Жозефина остановилась перед витриной, взглянула на свое отражение. Воротник рубашки загнулся. Она поправила его. Почесала нос и мысленно подбодрила себя: «Ну давай, Жози, давай!»
Она пошла на новый круг. Зачем я подгоняю судьбу? Может, нужно положиться на случай? Папа, скажи, получится у меня или не получится? Дай знак. Сейчас самое время тебе проявиться. Спускайся со своих звезд сюда, мне на помощь.

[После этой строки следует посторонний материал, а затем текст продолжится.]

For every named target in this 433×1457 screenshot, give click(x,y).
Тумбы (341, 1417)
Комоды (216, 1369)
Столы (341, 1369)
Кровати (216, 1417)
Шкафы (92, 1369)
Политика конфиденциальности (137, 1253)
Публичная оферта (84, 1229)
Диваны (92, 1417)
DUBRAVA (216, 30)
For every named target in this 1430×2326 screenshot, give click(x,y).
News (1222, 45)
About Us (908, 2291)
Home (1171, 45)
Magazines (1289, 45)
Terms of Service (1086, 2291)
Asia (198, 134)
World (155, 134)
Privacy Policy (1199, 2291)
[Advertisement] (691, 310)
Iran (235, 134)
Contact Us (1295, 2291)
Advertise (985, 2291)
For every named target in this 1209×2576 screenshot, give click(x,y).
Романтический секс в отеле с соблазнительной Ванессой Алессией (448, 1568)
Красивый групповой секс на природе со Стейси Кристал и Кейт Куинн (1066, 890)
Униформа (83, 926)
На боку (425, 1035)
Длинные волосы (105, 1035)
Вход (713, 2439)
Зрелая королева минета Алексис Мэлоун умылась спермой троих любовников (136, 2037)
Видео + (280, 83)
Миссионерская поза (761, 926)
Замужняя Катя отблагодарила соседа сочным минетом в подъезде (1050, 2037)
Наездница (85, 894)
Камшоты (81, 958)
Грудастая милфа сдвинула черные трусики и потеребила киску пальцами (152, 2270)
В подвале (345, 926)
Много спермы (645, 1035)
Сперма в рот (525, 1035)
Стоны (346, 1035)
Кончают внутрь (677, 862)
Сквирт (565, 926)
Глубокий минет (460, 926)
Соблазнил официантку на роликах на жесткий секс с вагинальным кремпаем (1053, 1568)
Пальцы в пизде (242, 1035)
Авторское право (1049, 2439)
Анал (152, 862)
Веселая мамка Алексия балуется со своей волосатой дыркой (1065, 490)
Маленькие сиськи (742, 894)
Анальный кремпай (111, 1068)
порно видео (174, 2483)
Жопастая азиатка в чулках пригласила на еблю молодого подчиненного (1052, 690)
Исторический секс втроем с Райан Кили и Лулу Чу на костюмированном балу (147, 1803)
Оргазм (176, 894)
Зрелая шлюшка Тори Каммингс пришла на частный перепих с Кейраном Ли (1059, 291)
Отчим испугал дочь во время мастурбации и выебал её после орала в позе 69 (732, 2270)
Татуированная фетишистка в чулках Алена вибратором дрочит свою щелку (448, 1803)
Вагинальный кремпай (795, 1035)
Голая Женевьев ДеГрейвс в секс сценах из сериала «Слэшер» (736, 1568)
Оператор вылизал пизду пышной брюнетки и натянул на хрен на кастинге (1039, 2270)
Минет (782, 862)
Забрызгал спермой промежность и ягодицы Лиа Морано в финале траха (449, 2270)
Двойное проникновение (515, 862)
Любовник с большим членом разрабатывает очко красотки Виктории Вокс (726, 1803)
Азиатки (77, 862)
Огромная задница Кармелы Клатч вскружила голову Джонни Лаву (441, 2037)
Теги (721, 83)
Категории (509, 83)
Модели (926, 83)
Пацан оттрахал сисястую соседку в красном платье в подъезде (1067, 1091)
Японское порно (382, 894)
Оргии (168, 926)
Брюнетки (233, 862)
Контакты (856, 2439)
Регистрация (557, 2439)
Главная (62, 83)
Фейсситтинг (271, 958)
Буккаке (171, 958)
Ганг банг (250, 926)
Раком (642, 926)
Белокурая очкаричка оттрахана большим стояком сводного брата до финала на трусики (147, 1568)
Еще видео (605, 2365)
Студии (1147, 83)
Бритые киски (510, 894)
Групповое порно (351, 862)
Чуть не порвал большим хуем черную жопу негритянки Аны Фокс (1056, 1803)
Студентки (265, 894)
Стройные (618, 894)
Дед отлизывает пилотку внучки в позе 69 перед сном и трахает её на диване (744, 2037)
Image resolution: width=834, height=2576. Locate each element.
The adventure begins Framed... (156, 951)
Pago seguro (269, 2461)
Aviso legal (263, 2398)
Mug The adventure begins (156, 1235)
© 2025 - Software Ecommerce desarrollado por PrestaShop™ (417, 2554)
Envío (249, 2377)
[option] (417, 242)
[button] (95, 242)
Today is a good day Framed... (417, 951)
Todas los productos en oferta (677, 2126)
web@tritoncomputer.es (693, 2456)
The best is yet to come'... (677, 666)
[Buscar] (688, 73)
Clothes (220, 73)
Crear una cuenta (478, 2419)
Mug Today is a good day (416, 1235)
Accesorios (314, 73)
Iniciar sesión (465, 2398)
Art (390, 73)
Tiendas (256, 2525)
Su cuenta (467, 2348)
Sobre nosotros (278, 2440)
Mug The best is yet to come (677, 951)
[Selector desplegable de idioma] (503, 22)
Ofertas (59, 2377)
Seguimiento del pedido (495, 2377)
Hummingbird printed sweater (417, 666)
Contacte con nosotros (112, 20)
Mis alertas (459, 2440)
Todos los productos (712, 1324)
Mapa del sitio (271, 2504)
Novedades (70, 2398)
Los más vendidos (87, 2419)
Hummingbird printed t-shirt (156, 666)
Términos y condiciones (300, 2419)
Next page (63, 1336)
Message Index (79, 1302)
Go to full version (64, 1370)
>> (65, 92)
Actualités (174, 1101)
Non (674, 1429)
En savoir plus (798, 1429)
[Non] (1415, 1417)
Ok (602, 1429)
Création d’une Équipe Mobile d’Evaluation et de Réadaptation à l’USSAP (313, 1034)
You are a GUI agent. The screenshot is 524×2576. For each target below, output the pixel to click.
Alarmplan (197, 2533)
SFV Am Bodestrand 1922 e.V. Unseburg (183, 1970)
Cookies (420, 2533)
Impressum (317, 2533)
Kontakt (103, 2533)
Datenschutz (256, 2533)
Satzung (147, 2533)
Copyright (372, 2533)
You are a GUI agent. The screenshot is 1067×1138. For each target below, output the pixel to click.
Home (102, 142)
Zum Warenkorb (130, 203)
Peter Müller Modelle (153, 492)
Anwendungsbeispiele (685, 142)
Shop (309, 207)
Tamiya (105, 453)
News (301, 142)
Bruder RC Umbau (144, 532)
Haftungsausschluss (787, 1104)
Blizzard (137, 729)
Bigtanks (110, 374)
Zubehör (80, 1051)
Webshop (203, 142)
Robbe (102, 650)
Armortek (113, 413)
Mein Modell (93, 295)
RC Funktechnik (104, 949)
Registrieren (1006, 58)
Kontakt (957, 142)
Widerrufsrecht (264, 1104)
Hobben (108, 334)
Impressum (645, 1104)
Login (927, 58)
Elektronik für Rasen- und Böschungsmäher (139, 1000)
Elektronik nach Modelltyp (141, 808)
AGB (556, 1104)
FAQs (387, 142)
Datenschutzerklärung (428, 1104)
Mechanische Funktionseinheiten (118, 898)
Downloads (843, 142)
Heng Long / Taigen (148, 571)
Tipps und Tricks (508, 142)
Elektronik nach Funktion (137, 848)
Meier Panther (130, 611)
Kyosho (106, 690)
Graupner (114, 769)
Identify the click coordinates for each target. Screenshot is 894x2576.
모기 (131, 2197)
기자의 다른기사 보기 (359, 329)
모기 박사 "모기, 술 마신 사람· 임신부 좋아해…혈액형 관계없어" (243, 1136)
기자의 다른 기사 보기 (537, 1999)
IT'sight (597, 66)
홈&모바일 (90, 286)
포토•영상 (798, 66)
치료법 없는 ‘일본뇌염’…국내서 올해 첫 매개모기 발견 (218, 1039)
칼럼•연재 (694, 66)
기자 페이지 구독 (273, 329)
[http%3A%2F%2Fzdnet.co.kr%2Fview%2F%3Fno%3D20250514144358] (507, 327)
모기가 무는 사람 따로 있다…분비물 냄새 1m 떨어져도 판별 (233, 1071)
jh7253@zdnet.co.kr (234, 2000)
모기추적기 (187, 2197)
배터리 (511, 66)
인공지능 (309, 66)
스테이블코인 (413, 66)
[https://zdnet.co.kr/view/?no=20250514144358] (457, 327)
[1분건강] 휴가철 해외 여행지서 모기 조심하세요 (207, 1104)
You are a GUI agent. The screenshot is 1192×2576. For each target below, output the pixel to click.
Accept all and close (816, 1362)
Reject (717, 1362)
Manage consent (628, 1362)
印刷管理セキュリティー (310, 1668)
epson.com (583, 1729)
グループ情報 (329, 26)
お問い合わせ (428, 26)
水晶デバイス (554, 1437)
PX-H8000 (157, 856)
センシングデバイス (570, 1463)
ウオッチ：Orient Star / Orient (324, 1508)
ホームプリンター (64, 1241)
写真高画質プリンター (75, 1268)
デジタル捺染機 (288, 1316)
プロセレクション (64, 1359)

Она остановилась перед парфюмерным магазином. Купить духи, что ли? «Eau de Merveille» от «Гермес». Этот запах опьянял ее. Она прыскала им шею, запястья и лампочки в доме перед сном. Посмотрела на двери часы работы: откроется только в десять.
Марш-бросок продолжался.
И тогда она услышала у себя в голове голос, говоривший ей: «Дай мне самому заняться этим, девочка, я все устрою». Она вздрогнула. Сходит с ума, это точно. «Иди вперед, ни на что не обращай внимания!» Она сделала шаг, потом еще один, огляделась. Рядом никого не было. «Давай-давай. Скачи по кругу, точно ослик, я все улажу, поверь. Жизнь — это балет. Нужен только хореограф. Как в “Мещанине во дворянстве”». — «Ты любил эту пьесу, пап?» — «Обожал! Веселая критика буржуазии, которая из кожи вон лезет, чтобы сойти за благородных! Я всегда вспоминал твою мать. Смешно, точь-в-точь ее конформизм и мелочность». — «Я этого не знала!» — «Я не все тебе говорил, есть вещи, которых детям не говорят. Не знаю, зачем я женился на твоей матери. Всю жизнь задавался этим вопросом. Видно, затмение на меня нашло. Она тоже, думаю, не понимала. Союз карпа и кролика. Должно быть, надеялась, что я разбогатею. Ее интересовало только это. Вперед, говорю тебе! Пошевеливайся!..» — «А может, не надо? Мне страшно…» — «Наберись-ка храбрости, девочка моя! Этот человек создан для тебя». — «Ты уверен?» — «Он тоже выбрал себе не лучшую жену! Ему надо было жениться на тебе!» — «Пап! Это уж ты напрасно!» — «Вовсе нет! Купи газету, чтоб выглядеть посолиднее…» Она остановилась у киоска возле станции метро, купила газету. «Распрямись, не сутулься!» Она выпрямила спину, сунула газету под мышку. «Сюда, сюда, не спеши. Замедли шаг. Приготовься, он здесь». — «Я боюсь!» — «Не надо… Все пройдет хорошо, но когда выйдешь, ангел мой, сама не своя от радости, смотри в оба, во тьме подстерегает оранжевый враг…» — «Это что? Цитата?» — «Нет. Предупреждение! На все случаи жизни».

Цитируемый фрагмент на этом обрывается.